I have the following scenario:
I need to figure out the unique list of ids across a very large set.
So for example, I have 6000 arrays of ids (followers list), each can range in size between 1 and 25000 (their follower list).
I want to get the unique list of ids across all of these arrays of ids (unique followers of followers). Once that is done I need to subtract out another list (another persons follower list) of ids and get a final count.
The final set of unique ids grows to around 60,000,000 records. In ruby when adding the arrays to the big array, it starts to get very slow around a couple of million. Adding to the set takes .1 seconds at first, then grows to taking over 4 seconds at 2 million (no where near where I need to go).
I wrote a test program in java and it does the whole thing in less than a minute.
Maybe I am doing this inefficiently in ruby, or there is another way. Since my main code is proprietary I have wrote a simple test program to simulate the issue:
big_array = []
loop_counter = 0
start_time = Time.now
# final target size of the big array
while big_array.length < 60000000
loop_counter+=1
# target size of one persons follower list
random_size_of_followers = rand(5000)
follower_list = []
follower_counter = 0
while follower_counter < random_size_of_followers
follower_counter+=1
# make ids very large so we get good spread and only some amt of dupes
follower_id = rand(240000000) + 100000
follower_list << follower_id
end
# combine the big list with this list
big_array = big_array | follower_list
end_time = Time.now
# every 100 iterations check where we are and how long each loop and combine takes.
if loop_counter % 100 == 0
elapsed_time = end_time - start_time
average_time = elapsed_time.to_f/loop_counter.to_f
puts "average time for loop is #{average_time}, total size of big_array is #{big_array.length}"
start_time = Time.now
end
end
Any suggestions, is it time to switch to jruby and move stuff like this to java?
The method you're using there is horribly inefficient, so it's no surprise this is slow.
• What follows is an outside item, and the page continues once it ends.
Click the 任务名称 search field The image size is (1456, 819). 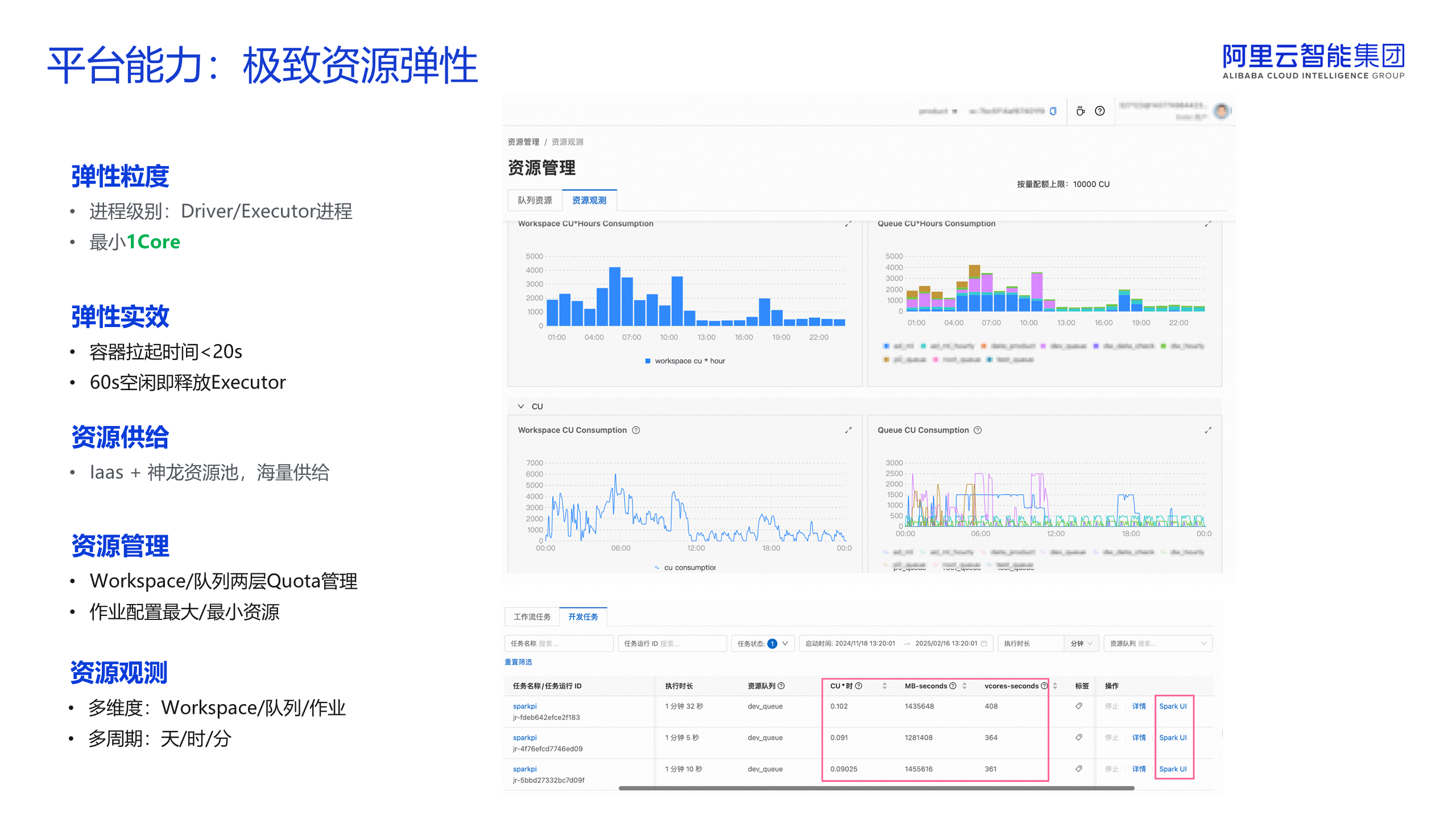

When you're trying to keep track of unique things, an Array requires way more processing than a Hash equivalent.
Here's a simple refactoring that increases the speed about 100x:
all_followers = { }
loop_counter = 0
start_time = Time.now
while (all_followers.length < 60000000)
# target size of one persons follower list
follower_list = []
rand(5000).times do
follower_id = rand(240000000) + 100000
follower_list << follower_id
all_followers[follower_id] = true
end
end_time = Time.now
# every 100 iterations check where we are and how long each loop and combine takes.
loop_counter += 1
if (loop_counter % 100 == 0)
elapsed_time = end_time - start_time
average_time = elapsed_time.to_f/loop_counter.to_f
puts "average time for loop is #{average_time}, total size of all_followers is #{all_followers.length}"
start_time = Time.now
end
end
The nice thing about a Hash is that it's impossible to have duplicates. If you need to list all the followers at any time, use all_followers.keys
to get the IDs.
Hashes take up more memory than their Array equivalents, but this is the price you have to pay for performance. I'd also suspect one of the big memory consumers here is the many individual lists of followers that are generated and seemingly never used, so perhaps you could skip that step entirely.
The key thing here is that the Array |
operator is not very efficient, especially when operating on very large arrays.